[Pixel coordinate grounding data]

+++

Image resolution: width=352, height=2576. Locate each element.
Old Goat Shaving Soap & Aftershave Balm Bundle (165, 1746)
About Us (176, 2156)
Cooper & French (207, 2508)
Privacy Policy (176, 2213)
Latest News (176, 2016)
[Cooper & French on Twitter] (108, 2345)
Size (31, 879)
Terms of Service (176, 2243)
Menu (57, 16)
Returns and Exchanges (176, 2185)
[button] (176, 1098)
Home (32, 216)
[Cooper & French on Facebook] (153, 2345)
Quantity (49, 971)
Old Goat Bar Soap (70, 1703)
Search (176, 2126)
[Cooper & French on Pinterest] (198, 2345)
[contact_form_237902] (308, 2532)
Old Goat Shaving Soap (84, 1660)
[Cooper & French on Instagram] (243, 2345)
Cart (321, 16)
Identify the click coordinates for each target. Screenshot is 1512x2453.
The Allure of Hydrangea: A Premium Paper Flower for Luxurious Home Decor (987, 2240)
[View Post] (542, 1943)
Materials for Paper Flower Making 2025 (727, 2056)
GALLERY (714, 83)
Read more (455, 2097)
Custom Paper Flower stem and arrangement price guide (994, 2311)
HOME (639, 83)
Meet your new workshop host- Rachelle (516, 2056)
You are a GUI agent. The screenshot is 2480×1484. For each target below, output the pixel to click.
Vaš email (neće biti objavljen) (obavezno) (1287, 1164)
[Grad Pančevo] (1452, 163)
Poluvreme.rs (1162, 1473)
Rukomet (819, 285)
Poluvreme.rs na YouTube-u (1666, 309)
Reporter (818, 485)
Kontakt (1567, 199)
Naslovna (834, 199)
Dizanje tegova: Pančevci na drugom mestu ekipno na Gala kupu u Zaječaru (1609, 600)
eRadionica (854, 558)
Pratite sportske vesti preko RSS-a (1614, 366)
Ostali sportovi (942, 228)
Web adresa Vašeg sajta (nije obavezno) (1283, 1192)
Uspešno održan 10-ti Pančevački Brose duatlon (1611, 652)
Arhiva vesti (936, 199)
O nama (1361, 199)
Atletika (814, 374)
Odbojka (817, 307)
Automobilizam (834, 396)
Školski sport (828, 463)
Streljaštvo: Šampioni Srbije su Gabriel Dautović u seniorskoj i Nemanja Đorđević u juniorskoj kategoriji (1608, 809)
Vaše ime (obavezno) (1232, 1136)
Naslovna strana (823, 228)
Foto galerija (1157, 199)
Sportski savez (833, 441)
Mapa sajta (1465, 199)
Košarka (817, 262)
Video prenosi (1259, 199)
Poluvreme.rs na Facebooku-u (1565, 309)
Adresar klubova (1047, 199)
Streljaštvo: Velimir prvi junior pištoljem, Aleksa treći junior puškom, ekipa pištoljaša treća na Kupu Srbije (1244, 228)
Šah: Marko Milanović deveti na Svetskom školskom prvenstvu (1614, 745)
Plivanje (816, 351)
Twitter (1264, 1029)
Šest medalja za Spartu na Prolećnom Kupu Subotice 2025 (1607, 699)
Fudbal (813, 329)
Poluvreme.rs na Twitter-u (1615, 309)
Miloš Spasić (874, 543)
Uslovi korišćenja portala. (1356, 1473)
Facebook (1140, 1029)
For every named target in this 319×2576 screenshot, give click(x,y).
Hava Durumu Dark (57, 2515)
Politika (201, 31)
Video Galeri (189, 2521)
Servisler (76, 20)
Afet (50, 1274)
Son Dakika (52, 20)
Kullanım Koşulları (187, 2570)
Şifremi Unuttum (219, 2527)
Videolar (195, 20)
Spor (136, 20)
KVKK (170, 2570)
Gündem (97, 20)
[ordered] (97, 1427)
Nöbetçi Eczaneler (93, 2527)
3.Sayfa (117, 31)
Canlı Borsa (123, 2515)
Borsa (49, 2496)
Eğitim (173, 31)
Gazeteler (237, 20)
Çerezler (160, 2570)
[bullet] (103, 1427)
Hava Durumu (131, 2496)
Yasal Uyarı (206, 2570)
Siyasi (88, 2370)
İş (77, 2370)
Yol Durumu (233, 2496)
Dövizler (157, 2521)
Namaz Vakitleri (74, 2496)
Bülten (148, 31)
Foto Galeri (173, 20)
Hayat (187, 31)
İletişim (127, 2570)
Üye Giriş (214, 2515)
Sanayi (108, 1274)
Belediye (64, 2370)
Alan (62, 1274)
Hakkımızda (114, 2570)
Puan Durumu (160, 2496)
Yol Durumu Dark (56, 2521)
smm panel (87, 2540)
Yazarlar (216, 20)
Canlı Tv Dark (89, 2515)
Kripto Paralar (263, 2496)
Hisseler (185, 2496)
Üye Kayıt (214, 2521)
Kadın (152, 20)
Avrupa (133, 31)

+++

- Task item
Your answer should consist of every record, printed exactly as given.

- Finished task
Image resolution: width=352, height=2576. Locate each element.
Old Goat Shaving Soap & Aftershave Balm Bundle (165, 1746)
About Us (176, 2156)
Cooper & French (207, 2508)
Privacy Policy (176, 2213)
Latest News (176, 2016)
[Cooper & French on Twitter] (108, 2345)
Size (31, 879)
Terms of Service (176, 2243)
Menu (57, 16)
Returns and Exchanges (176, 2185)
[button] (176, 1098)
Home (32, 216)
[Cooper & French on Facebook] (153, 2345)
Quantity (49, 971)
Old Goat Bar Soap (70, 1703)
Search (176, 2126)
[Cooper & French on Pinterest] (198, 2345)
[contact_form_237902] (308, 2532)
Old Goat Shaving Soap (84, 1660)
[Cooper & French on Instagram] (243, 2345)
Cart (321, 16)
Identify the click coordinates for each target. Screenshot is 1512x2453.
The Allure of Hydrangea: A Premium Paper Flower for Luxurious Home Decor (987, 2240)
[View Post] (542, 1943)
Materials for Paper Flower Making 2025 (727, 2056)
GALLERY (714, 83)
Read more (455, 2097)
Custom Paper Flower stem and arrangement price guide (994, 2311)
HOME (639, 83)
Meet your new workshop host- Rachelle (516, 2056)
You are a GUI agent. The screenshot is 2480×1484. For each target below, output the pixel to click.
Vaš email (neće biti objavljen) (obavezno) (1287, 1164)
[Grad Pančevo] (1452, 163)
Poluvreme.rs (1162, 1473)
Rukomet (819, 285)
Poluvreme.rs na YouTube-u (1666, 309)
Reporter (818, 485)
Kontakt (1567, 199)
Naslovna (834, 199)
Dizanje tegova: Pančevci na drugom mestu ekipno na Gala kupu u Zaječaru (1609, 600)
eRadionica (854, 558)
Pratite sportske vesti preko RSS-a (1614, 366)
Ostali sportovi (942, 228)
Web adresa Vašeg sajta (nije obavezno) (1283, 1192)
Uspešno održan 10-ti Pančevački Brose duatlon (1611, 652)
Arhiva vesti (936, 199)
O nama (1361, 199)
Atletika (814, 374)
Odbojka (817, 307)
Automobilizam (834, 396)
Školski sport (828, 463)
Streljaštvo: Šampioni Srbije su Gabriel Dautović u seniorskoj i Nemanja Đorđević u juniorskoj kategoriji (1608, 809)
Vaše ime (obavezno) (1232, 1136)
Naslovna strana (823, 228)
Foto galerija (1157, 199)
Sportski savez (833, 441)
Mapa sajta (1465, 199)
Košarka (817, 262)
Video prenosi (1259, 199)
Poluvreme.rs na Facebooku-u (1565, 309)
Adresar klubova (1047, 199)
Streljaštvo: Velimir prvi junior pištoljem, Aleksa treći junior puškom, ekipa pištoljaša treća na Kupu Srbije (1244, 228)
Šah: Marko Milanović deveti na Svetskom školskom prvenstvu (1614, 745)
Plivanje (816, 351)
Twitter (1264, 1029)
Šest medalja za Spartu na Prolećnom Kupu Subotice 2025 (1607, 699)
Fudbal (813, 329)
Poluvreme.rs na Twitter-u (1615, 309)
Miloš Spasić (874, 543)
Uslovi korišćenja portala. (1356, 1473)
Facebook (1140, 1029)
For every named target in this 319×2576 screenshot, give click(x,y).
Hava Durumu Dark (57, 2515)
Politika (201, 31)
Video Galeri (189, 2521)
Servisler (76, 20)
Afet (50, 1274)
Son Dakika (52, 20)
Kullanım Koşulları (187, 2570)
Şifremi Unuttum (219, 2527)
Videolar (195, 20)
Spor (136, 20)
KVKK (170, 2570)
Gündem (97, 20)
[ordered] (97, 1427)
Nöbetçi Eczaneler (93, 2527)
3.Sayfa (117, 31)
Canlı Borsa (123, 2515)
Borsa (49, 2496)
Eğitim (173, 31)
Gazeteler (237, 20)
Çerezler (160, 2570)
[bullet] (103, 1427)
Hava Durumu (131, 2496)
Yasal Uyarı (206, 2570)
Siyasi (88, 2370)
İş (77, 2370)
Yol Durumu (233, 2496)
Dövizler (157, 2521)
Namaz Vakitleri (74, 2496)
Bülten (148, 31)
Foto Galeri (173, 20)
Hayat (187, 31)
İletişim (127, 2570)
Üye Giriş (214, 2515)
Sanayi (108, 1274)
Belediye (64, 2370)
Alan (62, 1274)
Hakkımızda (114, 2570)
Puan Durumu (160, 2496)
Yol Durumu Dark (56, 2521)
smm panel (87, 2540)
Yazarlar (216, 20)
Canlı Tv Dark (89, 2515)
Kripto Paralar (263, 2496)
Hisseler (185, 2496)
Üye Kayıt (214, 2521)
Kadın (152, 20)
Avrupa (133, 31)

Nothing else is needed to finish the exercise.